Congratulations to Professor GerShun Avilez, whose book Black Queer Freedom: Spaces of Injury and Paths of Desire was listed among November 2020’s most anticipated LGBTQ books. For over 30 years, Lambda Literary has championed LGBTQ books and authors.
From Lamda Literary:
"This year has been rife with anxiety and uncertainty, and this month promises much of the same. Perhaps you’ve been wondering what to read during such unsettling times. Look for books that can sustain you, books that can get you through, one day at a time. Such sustaining can take many forms. It can mean distraction, humor, joy. But it can also look like rage, grief, provocation. ‘Sustainment’ suggests a continuation, existing in the present and implicating the past and the future. Thus, it can also be inspiration or motivation, maybe even hope. Books can provide all of the above (and more). And if books aren’t what you need in this moment, take solace in the fact that they will always be there for you to return to. Books have a way of sticking around for us, sustaining themselves so they may sustain you."
From GerShun Avilez:
"I am so excited that my new book is being promoted by an organization like Lamda Literary that supports and advocates for LGBTQ writers and content."

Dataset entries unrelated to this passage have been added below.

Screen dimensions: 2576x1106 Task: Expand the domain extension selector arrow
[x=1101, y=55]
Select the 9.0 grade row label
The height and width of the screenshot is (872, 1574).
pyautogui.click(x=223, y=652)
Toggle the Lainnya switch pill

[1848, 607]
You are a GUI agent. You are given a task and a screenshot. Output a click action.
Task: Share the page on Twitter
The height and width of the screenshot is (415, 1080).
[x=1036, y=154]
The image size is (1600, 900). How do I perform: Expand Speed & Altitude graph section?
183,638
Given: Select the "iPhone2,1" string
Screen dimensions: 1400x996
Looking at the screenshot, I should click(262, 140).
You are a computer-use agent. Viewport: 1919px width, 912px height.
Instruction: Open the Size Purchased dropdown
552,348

From publisher Illinois Press:
"Whether engaged in same-sex desire or gender nonconformity, black queer individuals live with being perceived as a threat while simultaneously being subjected to the threat of physical, psychological, and socioeconomical injury. Attending to and challenging threats has become a defining element in queer black artists' work throughout the black diaspora. GerShun Avilez analyzes the work of diasporic artists who, denied government protections, have used art to create spaces for justice. He first focuses on how the state seeks to inhibit the movement of black queer bodies through public spaces, whether on the street or across borders. From there, he pivots to institutional spaces--specifically prisons and hospitals--and the ways such places seek to expose queer bodies in order to control them. Throughout, he reveals how desire and art open routes to black queer freedom when policy, the law, racism, and homophobia threaten physical safety, civil rights, and social mobility."